After putting together a comprehensive list of things that women apologize for, it truly reminds us how truly nonsensical the urge to apologize is.
Here’s the list of examples to prove it:
1. Being late to a meeting or an event, even though you were late by just a few minutes and had a legitimate reason for walking in a bit tardy. You are human, after all.
2. Taking up space in a crowded elevator meant for everyone to use. Or better yet, saying sorry for sitting in a crowded bus with limited space. (You need to sit after wearing heels all day and working).
3. Asking someone to do something, even though it’s a part of their job responsibilities.
4. Asking for a favor, even though, its from a close friend who probably owes you a couple of favors in return.
5. Reminding people of an important task that are now past due.
6. Looking “too” hot (because that’s a thing we should be feeling sorry for now).
Over-apologizing has become a bad habit we just can’t kick like an extra glass of wine or second helping of dessert.

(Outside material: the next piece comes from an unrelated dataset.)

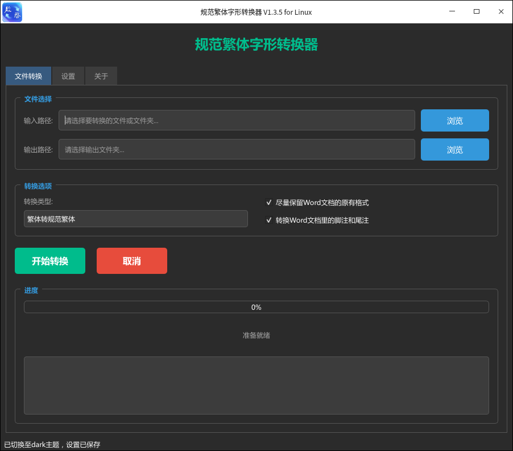
Task: Start conversion with 开始转换 button
Action: (x=50, y=261)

At work, we desperately need to reevaluate when we use the word to make ourselves aware of when and why we use it so often. So let’s make this sorry party stop and take a few steps toward eliminating over-apologizing in 2015.
Step 1- Do a “Sorry Audit.”
I did a sorry audit and the results were eye-opening. On an average day, I used the word sorry five times, from small indiscretions such as, not making space for someone in the elevator to being a whopping two minutes late to a meeting. Guess what? A male colleague strolled in eight minutes later, sat down and joined the meeting without saying a word. It was a much smoother transition and nobody was offended by his lateness.
Step 2- Explain what you are apologizing for before saying the word “sorry.”
Before you say sorry, try to explain what you are apologizing for first. For example, instead of starting with “Sorry, I’m going to be late,” just say you are going to be late and determine if an apology is warranted. This gives you more time to review the situation and explain before jumping right to the apology.
Step 3- Slip-ups happen, so take responsibility.
Accidentally said sorry and then totally regretted it? Write down why and when you apologized so you are more conscious next time.
The “sorry” epidemic is real. Sorry, not sorry though, let’s put an end to over-apologizing in 2015.